**Given instruction:** Rewrite the rows below, changing every "Instruction" to "Goal" and leaving everything else as it is.
** Begin Records supplied **
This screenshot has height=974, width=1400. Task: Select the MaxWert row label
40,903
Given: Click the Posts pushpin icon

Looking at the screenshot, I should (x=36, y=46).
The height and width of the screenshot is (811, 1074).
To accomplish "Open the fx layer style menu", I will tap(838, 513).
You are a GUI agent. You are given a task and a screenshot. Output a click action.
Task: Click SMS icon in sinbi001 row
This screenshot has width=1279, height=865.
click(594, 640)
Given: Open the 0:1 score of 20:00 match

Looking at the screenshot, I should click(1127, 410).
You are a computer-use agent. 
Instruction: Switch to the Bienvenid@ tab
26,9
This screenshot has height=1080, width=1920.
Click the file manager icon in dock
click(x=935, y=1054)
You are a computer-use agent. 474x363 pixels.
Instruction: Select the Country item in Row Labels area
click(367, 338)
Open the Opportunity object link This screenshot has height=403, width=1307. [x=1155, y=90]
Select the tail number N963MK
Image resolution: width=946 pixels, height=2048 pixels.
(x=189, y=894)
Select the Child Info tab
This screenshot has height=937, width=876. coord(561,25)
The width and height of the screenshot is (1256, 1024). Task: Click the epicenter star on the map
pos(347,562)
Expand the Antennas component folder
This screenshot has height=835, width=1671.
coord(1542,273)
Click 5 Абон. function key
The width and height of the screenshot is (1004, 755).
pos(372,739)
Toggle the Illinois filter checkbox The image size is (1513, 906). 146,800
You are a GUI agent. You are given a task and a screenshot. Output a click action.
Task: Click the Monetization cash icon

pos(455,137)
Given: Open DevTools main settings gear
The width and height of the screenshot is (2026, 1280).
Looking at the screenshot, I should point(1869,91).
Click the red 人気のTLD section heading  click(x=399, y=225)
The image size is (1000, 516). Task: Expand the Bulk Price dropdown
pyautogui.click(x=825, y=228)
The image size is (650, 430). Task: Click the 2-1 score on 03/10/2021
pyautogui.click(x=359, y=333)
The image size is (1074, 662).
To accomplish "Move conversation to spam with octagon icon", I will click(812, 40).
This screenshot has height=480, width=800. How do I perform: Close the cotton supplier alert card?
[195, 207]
** End Records supplied **
**Output below:**
This screenshot has height=974, width=1400. Task: Select the MaxWert row label
40,903
Given: Click the Posts pushpin icon

Looking at the screenshot, I should (x=36, y=46).
The height and width of the screenshot is (811, 1074).
To accomplish "Open the fx layer style menu", I will tap(838, 513).
You are a GUI agent. You are given a task and a screenshot. Output a click action.
Task: Click SMS icon in sinbi001 row
This screenshot has width=1279, height=865.
click(594, 640)
Given: Open the 0:1 score of 20:00 match

Looking at the screenshot, I should click(1127, 410).
You are a computer-use agent. 
Goal: Switch to the Bienvenid@ tab
26,9
This screenshot has height=1080, width=1920.
Click the file manager icon in dock
click(x=935, y=1054)
You are a computer-use agent. 474x363 pixels.
Goal: Select the Country item in Row Labels area
click(367, 338)
Open the Opportunity object link This screenshot has height=403, width=1307. [x=1155, y=90]
Select the tail number N963MK
Image resolution: width=946 pixels, height=2048 pixels.
(x=189, y=894)
Select the Child Info tab
This screenshot has height=937, width=876. coord(561,25)
The width and height of the screenshot is (1256, 1024). Task: Click the epicenter star on the map
pos(347,562)
Expand the Antennas component folder
This screenshot has height=835, width=1671.
coord(1542,273)
Click 5 Абон. function key
The width and height of the screenshot is (1004, 755).
pos(372,739)
Toggle the Illinois filter checkbox The image size is (1513, 906). 146,800
You are a GUI agent. You are given a task and a screenshot. Output a click action.
Task: Click the Monetization cash icon

pos(455,137)
Given: Open DevTools main settings gear
The width and height of the screenshot is (2026, 1280).
Looking at the screenshot, I should point(1869,91).
Click the red 人気のTLD section heading  click(x=399, y=225)
The image size is (1000, 516). Task: Expand the Bulk Price dropdown
pyautogui.click(x=825, y=228)
The image size is (650, 430). Task: Click the 2-1 score on 03/10/2021
pyautogui.click(x=359, y=333)
The image size is (1074, 662).
To accomplish "Move conversation to spam with octagon icon", I will click(812, 40).
This screenshot has height=480, width=800. How do I perform: Close the cotton supplier alert card?
[195, 207]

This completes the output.